Website Overhaul for Common Man’s 17 Restaurants

Common Man is a hospitality brand that owns/operates two hotels, 17 restaurants, a concert venue, a spa, and several event venues in NH.  In Jan 2020, ownership realized the need to overhaul the restaurant website design because:

  • Customers were publicly complaining the website was “so annoying,” and restaurant call volume for hours/location was too high.
  • The restaurant managers found it “painful to update.”
  • The ecommerce store was “a nightmare” to manage.

When we began the site overhaul in Feb 2020, our technical/design audit identified multiple root issues underlying those frustrating human experiences.  After the audit and interviews with the restaurant team, we set these goals:

  • Redesign site for a better visual, ecommerce, and mobile-optimized experience.
  • Improve overall user experience, to reflect in a healthier balance between bounce rate and pages per session (which was totally out of whack), increase in total users, and increase in direct traffic.
  • Increase overall and organic sessions by at least 50%.

Owners gave us two non-negotiable requirements for this overhaul:  1) a simple CMS/ecommerce platform so non-techies could manage both in-house and 2) the site had to perform organically because they still didn’t plan to devote an ad budget for marketing.

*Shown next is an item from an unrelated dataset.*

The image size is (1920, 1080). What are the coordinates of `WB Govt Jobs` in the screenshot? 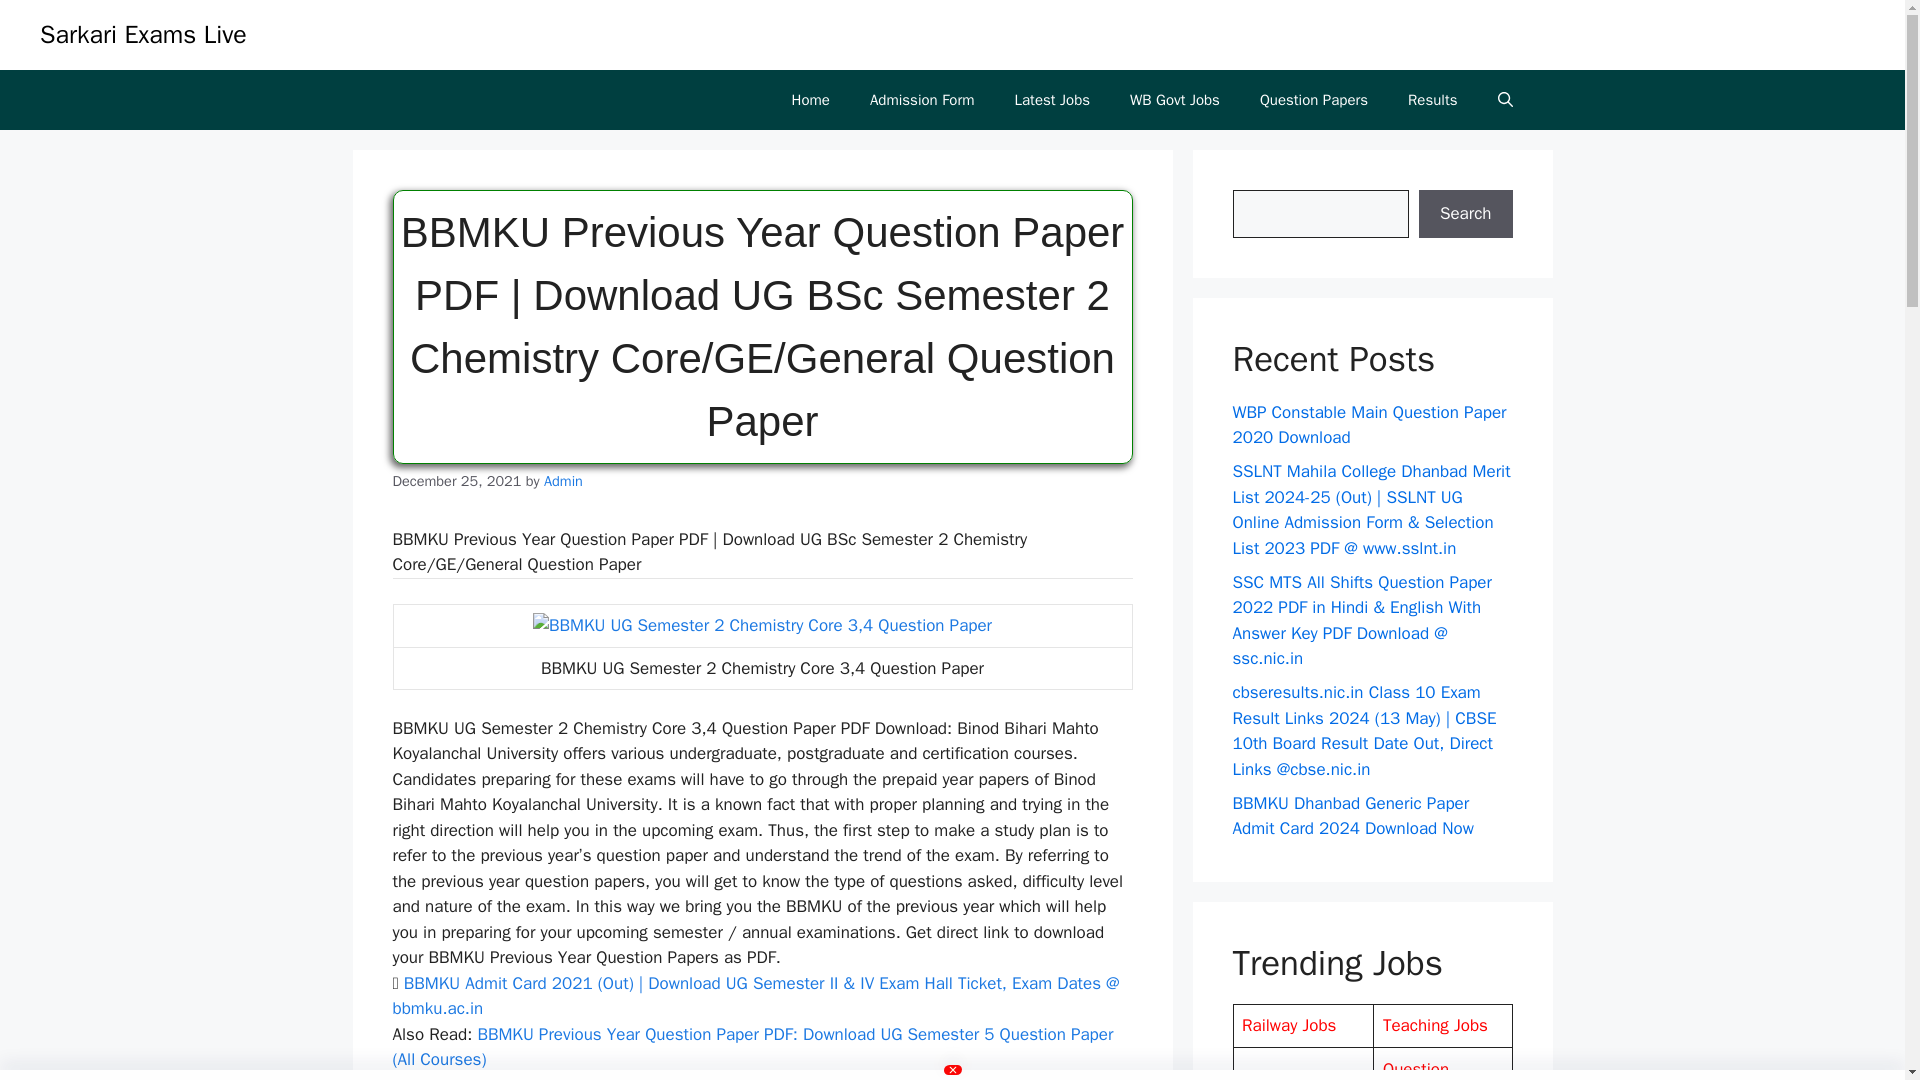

Using WordPress/Shopify, we built a custom, mobile-optimized, SEO-friendly site that exceeded the goals.  A few notable hurdles we overcame during the process:

  • 2020 restaurant website traffic patterns were erratic due to the pandemic. We couldn’t test anything in real time on the existing site.
  • Achieving design consensus from decision makers was, for them, emotional and elusive. No brand/design guidelines existed (except in one 20-year veteran’s head) and they struggled with design/layout/sitemap decisions that would improve site performance but felt unfamiliar to “the way things were before.”  Our mood boards helped foster design negotiation.
  • We ended up overhauling the ecommerce operation. One example: our analysis determined that 80% of sales came from 20% of items.  By curating a nimbler inventory of easy-to-ship, best-selling, and highest-margin items, it saved them much time and money.

The site we launched dramatically improved user experience with visual designs (see before and after designs here) and under-the-hood mechanics.

Specific results included (all numbers YTD at 12/31/21):

  • Overall website sessions increased by 70%
  • Organic sessions increased by 60%
  • Direct sessions increased by 90%
  • Total users increased by 68%

Most importantly, average bounce rate sits at around 64% and average pages per session is 1.67, which might be the single best achievement of this project.  With the former website, the bounce rate was absurdly low at <20% and average pages per session was absurdly high at 6.15.  This was strong evidence that too many clicks were required to find simple things like hours, locations, and menus.  The balance with the new site reflects a more effective user experience, as stats show that users find the specific restaurant they seek through search, get hours/location/menus, and leave.

We also created training manuals and hosted training sessions for in-house staff for CMS and ecommerce platforms.  They’ve managed the new site completely in-house since its launch in Dec 2020.